I can’t wait to read Sherry Turkle’s latest book, Reclaiming Conversation: The Power of Talk in the Digital Age. Dr. Turkle is one of the best thinkers and writers I’ve found on the impact of technology on human life. She’s neither an alarmist nor an apologist for technology, which makes her just the catalyst we need for a nuanced discussion about this stuff.
Here’s Turkle’s latest thesis, according to the New York Times: Our rapturous submission to digital technology has led to an atrophying of human capacities like empathy and self-reflection, and the time has come to reassert ourselves, behave like adults and put technology in its place.
That sentence hit me hard this morning. I’ve been so disheartened by what passes for intelligent discourse on the Internet lately. I’m not talking about comments on news articles–we all know how those are: sad buffet tables full of deep-fried lizard brain, liberally spiced with references to Hitler and “Obummer.” No, I’m talking about Facebook threads–friends, and friends of friends. So many words. So little reflection and understanding.
From the article:
Conversation is Turkle’s organizing principle because so much of what constitutes humanity is threatened when we replace it with electronic communication. Conversation presupposes solitude, for example, because it’s in solitude that we learn to think for ourselves and develop a stable sense of self, which is essential for taking other people as they are. (If we’re unable to be separated from our smartphones, Turkle says, we consume other people “in bits and pieces; it is as though we use them as spare parts to support our fragile selves.”)
Ouch. [If you haven’t seen Louis CK’s bit about this on Conan’s show, go, do it now.

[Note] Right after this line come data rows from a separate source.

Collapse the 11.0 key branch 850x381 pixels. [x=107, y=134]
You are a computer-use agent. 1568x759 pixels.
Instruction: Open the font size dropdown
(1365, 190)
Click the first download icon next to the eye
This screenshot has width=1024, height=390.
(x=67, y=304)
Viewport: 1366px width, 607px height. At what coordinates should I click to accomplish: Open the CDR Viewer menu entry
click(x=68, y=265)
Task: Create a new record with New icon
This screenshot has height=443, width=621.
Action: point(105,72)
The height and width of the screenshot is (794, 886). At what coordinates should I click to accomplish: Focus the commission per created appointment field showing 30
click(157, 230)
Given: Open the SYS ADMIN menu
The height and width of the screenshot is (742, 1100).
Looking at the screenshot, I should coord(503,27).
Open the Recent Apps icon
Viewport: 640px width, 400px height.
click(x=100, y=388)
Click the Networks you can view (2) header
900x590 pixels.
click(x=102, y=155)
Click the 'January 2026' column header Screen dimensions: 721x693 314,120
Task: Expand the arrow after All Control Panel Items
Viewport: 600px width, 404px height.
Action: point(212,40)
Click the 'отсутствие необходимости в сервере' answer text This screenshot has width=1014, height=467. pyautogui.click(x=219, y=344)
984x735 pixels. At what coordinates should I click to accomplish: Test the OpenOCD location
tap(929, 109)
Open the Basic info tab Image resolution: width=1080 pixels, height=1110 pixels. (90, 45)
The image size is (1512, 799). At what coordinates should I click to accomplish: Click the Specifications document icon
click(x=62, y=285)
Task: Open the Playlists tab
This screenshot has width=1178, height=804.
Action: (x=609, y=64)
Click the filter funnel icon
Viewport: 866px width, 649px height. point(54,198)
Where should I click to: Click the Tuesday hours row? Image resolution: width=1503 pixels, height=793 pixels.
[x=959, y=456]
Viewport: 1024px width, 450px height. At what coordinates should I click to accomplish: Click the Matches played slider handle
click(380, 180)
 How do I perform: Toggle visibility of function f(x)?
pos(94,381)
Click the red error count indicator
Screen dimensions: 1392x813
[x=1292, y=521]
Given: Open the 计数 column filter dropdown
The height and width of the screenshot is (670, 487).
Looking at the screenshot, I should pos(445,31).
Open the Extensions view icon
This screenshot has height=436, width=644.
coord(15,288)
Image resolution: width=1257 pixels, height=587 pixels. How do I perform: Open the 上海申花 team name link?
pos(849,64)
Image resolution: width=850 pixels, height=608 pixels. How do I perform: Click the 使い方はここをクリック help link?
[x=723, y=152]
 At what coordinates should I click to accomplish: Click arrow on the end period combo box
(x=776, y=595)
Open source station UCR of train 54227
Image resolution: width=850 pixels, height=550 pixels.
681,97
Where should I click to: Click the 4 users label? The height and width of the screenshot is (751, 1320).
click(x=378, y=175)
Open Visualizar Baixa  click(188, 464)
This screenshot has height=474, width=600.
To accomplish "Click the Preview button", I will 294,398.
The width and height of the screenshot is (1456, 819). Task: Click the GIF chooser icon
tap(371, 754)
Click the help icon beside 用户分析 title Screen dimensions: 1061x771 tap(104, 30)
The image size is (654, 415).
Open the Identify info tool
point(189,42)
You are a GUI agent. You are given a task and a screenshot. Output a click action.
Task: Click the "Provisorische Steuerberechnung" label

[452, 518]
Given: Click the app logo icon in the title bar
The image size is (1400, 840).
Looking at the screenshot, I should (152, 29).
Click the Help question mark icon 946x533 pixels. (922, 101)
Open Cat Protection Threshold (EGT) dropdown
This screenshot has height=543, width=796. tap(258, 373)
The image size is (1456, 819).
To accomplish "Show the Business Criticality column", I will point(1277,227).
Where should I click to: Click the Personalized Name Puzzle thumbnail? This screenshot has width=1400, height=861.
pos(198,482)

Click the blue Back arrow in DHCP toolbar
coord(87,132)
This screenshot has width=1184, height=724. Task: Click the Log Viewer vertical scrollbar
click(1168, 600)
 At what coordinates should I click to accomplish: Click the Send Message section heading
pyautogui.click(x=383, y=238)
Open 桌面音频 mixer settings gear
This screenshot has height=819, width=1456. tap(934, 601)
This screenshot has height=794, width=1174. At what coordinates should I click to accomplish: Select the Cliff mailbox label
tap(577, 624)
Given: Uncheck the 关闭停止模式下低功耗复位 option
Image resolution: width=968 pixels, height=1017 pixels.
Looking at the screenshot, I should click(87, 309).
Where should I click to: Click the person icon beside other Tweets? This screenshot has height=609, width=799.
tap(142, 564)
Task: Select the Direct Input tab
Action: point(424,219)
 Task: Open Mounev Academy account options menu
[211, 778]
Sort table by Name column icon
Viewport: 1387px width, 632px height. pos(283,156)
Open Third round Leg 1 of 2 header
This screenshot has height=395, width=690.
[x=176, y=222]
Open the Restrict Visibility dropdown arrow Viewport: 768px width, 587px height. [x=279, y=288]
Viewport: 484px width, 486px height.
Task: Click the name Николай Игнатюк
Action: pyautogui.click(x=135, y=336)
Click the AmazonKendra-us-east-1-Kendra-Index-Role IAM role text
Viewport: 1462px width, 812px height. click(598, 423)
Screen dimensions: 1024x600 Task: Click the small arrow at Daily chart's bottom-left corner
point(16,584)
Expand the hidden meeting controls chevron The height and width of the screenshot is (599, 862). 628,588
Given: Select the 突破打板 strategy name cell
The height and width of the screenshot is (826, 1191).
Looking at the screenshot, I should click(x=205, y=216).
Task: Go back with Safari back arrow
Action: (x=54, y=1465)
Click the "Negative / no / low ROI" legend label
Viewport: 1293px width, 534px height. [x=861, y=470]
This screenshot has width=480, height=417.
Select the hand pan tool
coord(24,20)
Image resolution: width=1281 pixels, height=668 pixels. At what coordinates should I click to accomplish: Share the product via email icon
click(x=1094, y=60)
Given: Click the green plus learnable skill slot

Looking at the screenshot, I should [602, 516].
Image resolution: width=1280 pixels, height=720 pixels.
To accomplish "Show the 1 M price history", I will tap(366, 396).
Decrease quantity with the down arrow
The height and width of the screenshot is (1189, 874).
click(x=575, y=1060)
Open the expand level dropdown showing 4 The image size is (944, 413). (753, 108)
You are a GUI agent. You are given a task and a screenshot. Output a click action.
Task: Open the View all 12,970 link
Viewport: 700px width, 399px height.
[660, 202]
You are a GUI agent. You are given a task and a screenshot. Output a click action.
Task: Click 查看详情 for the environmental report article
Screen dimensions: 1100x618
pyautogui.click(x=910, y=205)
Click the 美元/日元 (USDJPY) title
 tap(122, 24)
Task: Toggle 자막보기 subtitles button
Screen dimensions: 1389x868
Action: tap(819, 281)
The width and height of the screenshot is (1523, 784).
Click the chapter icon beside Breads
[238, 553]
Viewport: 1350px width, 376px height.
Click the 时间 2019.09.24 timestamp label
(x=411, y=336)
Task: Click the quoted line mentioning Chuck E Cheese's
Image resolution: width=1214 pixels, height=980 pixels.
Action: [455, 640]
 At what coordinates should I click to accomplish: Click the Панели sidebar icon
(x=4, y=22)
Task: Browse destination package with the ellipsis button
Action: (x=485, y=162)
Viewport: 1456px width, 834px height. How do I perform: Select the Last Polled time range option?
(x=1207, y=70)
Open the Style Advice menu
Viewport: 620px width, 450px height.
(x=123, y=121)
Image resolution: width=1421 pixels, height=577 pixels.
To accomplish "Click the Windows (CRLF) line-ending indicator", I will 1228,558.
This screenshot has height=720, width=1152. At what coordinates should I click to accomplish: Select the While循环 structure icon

Rated PG13 for mild language and one crude gesture.]
Through the conversational attention of parents, children acquire a sense of enduring connectedness and a habit of talking about their feelings, rather than simply acting on them. (Turkle believes that regular family conversations help “inoculate” children against bullying.)
This is one of the reasons family dinner is so important–and why it’s best if family dinner is a screen-free zone.
When you speak to people in person, you’re forced to recognize their full human reality, which is where empathy begins. (A recent study shows a steep decline in empathy, as measured by standard psychological tests, among college students of the smartphone generation.) And conversation carries the risk of boredom, the condition that smartphones have taught us most to fear, which is also the condition in which patience and imagination are developed.
I heard Sherry Turkle interviewed on the Note to Self podcast last week, talking about how texting is replacing conversation in ways that can be concerning. We are increasingly rejecting conversation as an outmoded technology because it is so inefficient. It meanders and is sometimes boring. By contrast, texting happens when it’s convenient for us. We can craft our responses so they are “perfect” (her word, quoting numerous people who saw texting as superior to conversation).
I think she’s absolutely right. AND I appreciate that she too is a user of technology–she’s not suggesting we give the whole thing up. (Though seriously with the bad Facebook arguments. I’m about one week and a blood sugar crash away from nuking my account.)
Caroline has been taking an old iPod Touch to school to read Kindle books during her study period. But I also get texts from her sometimes during lunch. She has block scheduling, and on “grey day” she has no friends to sit with. Having someone to reach out to gives her a sense of comfort, and we’ve had some deep interactions through text.
I remember what it was like to be the new kid in the middle school and not have anyone to sit with at lunch. I would have killed for a smartphone! Not only does it give Caroline something to do, it also connects her with her larger tribe, so she can remember there’s more to life than the cliques in the lunchroom. And on “blue days” I’m happy she’s with a group of friends, and I don’t hear a peep from her.
So it’s not an all-or-nothing thing.
That said, conversation is powerful precisely because it’s unscripted. (Improvisational!) I was walking James to school this morning, and he was in a bad mood and complaining about everything. I was tired and bored by his constant carping and just wanted him to stop. I was ignoring him as best I could, then I paused a minute and really listened to him (the most important skill in good conversation–and the one I often forget when I’m being too task-oriented).
He said, “Why does this street have so many leaves on it?!?”
I stopped walking and said, “Seriously? You’re complaining about the leaves??” He put his head down in his sweatshirt. I thought he was pouting, but then I saw he was laughing. So then we made it a game, to see how many ridiculous complaints we could come up with.
“That house is TOO BLUE!”
“That street lamp is labeled 157. That’s my LEAST FAVORITE NUMBER!”
“The sun is so bright on the trees it’s making my EYES HURT!”
By the time we got to school he was in a fantastic mood. And so was I.
I love technology. I’m a heavy user of it. And conversation can be inefficient, tedious, or just plain dull. But it’s also full of unexpected surprises. Much like life. And love.